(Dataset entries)

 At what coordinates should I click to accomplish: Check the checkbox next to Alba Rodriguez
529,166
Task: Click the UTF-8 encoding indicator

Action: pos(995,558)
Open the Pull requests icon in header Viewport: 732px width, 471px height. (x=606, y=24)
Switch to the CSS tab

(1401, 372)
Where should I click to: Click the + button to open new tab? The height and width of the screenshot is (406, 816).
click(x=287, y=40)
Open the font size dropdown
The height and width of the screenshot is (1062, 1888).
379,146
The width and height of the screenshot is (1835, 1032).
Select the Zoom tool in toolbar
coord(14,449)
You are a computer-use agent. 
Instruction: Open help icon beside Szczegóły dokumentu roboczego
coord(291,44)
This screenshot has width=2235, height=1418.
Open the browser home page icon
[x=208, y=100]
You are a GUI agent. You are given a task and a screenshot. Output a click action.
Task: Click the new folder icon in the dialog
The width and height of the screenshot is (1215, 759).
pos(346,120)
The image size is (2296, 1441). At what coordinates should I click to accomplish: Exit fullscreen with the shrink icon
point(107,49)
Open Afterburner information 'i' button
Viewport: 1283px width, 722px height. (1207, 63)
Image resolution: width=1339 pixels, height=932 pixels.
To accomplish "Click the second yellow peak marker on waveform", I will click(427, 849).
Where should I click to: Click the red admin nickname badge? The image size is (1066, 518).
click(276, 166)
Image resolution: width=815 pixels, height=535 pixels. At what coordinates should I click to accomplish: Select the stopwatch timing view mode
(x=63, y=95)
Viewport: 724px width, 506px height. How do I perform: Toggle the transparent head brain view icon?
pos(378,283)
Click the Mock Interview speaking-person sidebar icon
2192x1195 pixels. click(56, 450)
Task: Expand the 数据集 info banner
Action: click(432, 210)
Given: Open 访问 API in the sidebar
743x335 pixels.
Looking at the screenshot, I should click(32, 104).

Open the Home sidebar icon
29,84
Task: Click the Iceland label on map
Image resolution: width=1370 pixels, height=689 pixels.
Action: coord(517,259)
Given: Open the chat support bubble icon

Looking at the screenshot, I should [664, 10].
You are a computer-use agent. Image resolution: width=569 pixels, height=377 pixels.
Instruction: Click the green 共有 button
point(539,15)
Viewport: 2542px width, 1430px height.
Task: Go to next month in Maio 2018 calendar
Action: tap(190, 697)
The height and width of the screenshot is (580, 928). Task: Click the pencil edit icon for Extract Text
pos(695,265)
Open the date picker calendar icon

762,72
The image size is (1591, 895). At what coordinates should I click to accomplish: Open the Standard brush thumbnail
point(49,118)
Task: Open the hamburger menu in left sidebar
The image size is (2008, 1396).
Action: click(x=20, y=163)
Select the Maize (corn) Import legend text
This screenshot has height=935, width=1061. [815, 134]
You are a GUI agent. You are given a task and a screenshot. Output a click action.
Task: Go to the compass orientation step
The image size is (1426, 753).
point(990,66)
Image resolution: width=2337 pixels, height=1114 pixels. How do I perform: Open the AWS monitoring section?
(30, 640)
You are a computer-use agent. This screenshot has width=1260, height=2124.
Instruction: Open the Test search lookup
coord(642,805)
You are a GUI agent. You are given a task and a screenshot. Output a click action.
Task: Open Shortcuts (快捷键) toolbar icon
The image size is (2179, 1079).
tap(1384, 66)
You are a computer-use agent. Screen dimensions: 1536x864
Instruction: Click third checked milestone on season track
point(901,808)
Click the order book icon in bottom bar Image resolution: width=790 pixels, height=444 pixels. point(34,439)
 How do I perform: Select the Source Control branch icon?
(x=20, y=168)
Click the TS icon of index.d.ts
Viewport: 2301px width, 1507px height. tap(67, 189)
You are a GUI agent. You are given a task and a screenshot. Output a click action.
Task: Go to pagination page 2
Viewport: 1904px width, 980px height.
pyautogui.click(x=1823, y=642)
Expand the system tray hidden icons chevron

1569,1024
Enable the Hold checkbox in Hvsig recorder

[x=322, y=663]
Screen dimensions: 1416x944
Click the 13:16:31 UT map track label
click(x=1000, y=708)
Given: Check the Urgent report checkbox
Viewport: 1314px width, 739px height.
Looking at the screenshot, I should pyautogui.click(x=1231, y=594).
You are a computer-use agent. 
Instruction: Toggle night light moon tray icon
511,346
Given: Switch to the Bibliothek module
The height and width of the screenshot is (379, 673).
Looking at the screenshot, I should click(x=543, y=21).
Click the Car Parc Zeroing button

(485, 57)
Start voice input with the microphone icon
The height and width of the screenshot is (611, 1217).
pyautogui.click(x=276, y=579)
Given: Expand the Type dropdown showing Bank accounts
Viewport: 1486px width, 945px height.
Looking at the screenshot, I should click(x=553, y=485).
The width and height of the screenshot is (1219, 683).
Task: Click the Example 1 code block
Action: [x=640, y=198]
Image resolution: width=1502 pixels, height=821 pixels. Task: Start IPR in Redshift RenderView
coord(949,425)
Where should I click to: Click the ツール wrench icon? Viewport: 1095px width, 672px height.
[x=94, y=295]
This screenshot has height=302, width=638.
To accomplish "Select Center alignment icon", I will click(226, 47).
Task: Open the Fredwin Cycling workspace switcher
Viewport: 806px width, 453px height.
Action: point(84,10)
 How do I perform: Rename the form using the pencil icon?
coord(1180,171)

Action item: List every line above that holds the word "computer".

Answer:
You are a computer-use agent. 
You are a computer-use agent. Image resolution: width=569 pixels, height=377 pixels.
You are a computer-use agent. This screenshot has width=1260, height=2124.
You are a computer-use agent. Screen dimensions: 1536x864
You are a computer-use agent. 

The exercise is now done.